Private equity has entered
Hai Lan's home Prospectus has announced the list of the 8 shareholders of the company.
Among them, Guoxing group has attracted much attention due to its parent company related to Temasek.
Reporter statistics found that Temasek controlled the 25% stake of China Star Group through partnership fund, while the star group owns 9% of the Hai Lan home. According to the 440 million share capital of Hai Lan's home, Temasek is equal to 9 million 900 thousand shares indirectly.
Similarly, La Natsu Bell, who was listed in the queue, introduced Lenovo investment in the second round of financing in November 2010.
In addition, the 4 listed companies, including Jiuding, Bridge Fu Kai, de Rui Heng Feng and long Bo, invested in the PE in 2010.
Last year, the ladies house was also seen as an institutional investor.
For private equity, investing in garment enterprises seems to be a trend.
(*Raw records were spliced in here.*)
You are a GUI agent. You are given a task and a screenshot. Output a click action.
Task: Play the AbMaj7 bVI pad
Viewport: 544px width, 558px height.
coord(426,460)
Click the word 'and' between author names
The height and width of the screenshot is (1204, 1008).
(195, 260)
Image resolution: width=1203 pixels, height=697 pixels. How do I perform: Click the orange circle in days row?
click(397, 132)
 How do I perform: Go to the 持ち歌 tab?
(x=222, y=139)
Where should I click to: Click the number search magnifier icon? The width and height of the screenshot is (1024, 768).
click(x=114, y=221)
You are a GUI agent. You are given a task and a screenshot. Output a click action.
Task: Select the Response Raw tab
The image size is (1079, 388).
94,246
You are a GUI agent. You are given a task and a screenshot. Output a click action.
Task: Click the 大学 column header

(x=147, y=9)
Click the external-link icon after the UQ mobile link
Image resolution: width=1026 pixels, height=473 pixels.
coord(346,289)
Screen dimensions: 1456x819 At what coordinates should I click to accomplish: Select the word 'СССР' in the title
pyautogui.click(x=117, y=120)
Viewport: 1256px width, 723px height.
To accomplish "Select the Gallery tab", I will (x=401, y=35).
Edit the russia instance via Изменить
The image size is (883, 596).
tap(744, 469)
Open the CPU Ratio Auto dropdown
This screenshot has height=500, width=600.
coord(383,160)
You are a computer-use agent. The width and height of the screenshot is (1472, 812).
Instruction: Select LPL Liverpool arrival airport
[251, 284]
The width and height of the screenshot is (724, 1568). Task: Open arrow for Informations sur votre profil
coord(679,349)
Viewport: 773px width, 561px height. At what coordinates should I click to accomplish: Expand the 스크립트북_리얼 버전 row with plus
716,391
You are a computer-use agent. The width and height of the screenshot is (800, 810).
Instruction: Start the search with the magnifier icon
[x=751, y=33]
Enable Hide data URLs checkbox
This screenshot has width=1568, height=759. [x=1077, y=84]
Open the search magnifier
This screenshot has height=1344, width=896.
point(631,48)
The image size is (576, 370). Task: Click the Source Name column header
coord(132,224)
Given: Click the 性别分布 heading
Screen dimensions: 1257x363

Zhang Yanan, an analyst at Qing Ke research center, said: "private equity investment and venture capital are different. They pay more attention to the exit channels of investment, preferably IPO.
PE is not picky eaters. "
Zhang Yanan said humorously.
Encounter value embarrassment
In 2011, IPO's clothing enterprises were everywhere.
After combing the reporter, she found that she had raised investment projects.
market
The prospects and profitability are uncertain; the agent of Japanese brand UNIQLO, Shanghai, the main business gross margin and sales net interest rate are significantly higher than the same industry level, but there is no reasonable explanation; this year, the two degree "breakthrough" Vigna S first time last year because of the stock cycle rate problem is not.
Garment enterprises IPO repeatedly rejected, in the two tier market, textile and clothing plate trend is also facing embarrassment.
Haitong Securities (quotes, information) industry tracking report shows that in the past 3 months, the trend of textile and garment sector is weaker than the market.
Haitong Securities textile and garment industry assistant analyst Yang Yijuan told reporters, "as a traditional consumer plate, the overall advantage of clothing enterprises is strong resistance in bear market, but correspondingly, in the economic boom stage, such enterprises will not increase too much than the cyclical plate."
A senior investor interviewed by reporters also said, "textile and clothing stocks are difficult to have hype themes, and they feel very tasteless. Regulators should sell less stocks.
If I invest for a long time, I will choose more stable financial stocks. "
Generally speaking, the clothing industry is a typical consumer traditional industry with relatively low technical content. Even if the company is in good condition, its performance will hardly have a strong breakthrough.
Yang Yijuan believes that "the same type of listed companies abroad will encounter two bottlenecks in the development of sub brands, expand product lines and other means of operation. In the two development process, their stock prices will also increase significantly.
Therefore, the investment value of clothing listed companies can not be totally negated.
However, due to the relatively low entry threshold of clothing enterprises, the development of Chinese clothing (quotes, information) brands is still in the embryonic stage. Regulators and investors should be very cautious when considering new listed companies, so as to pick out companies that are really strong.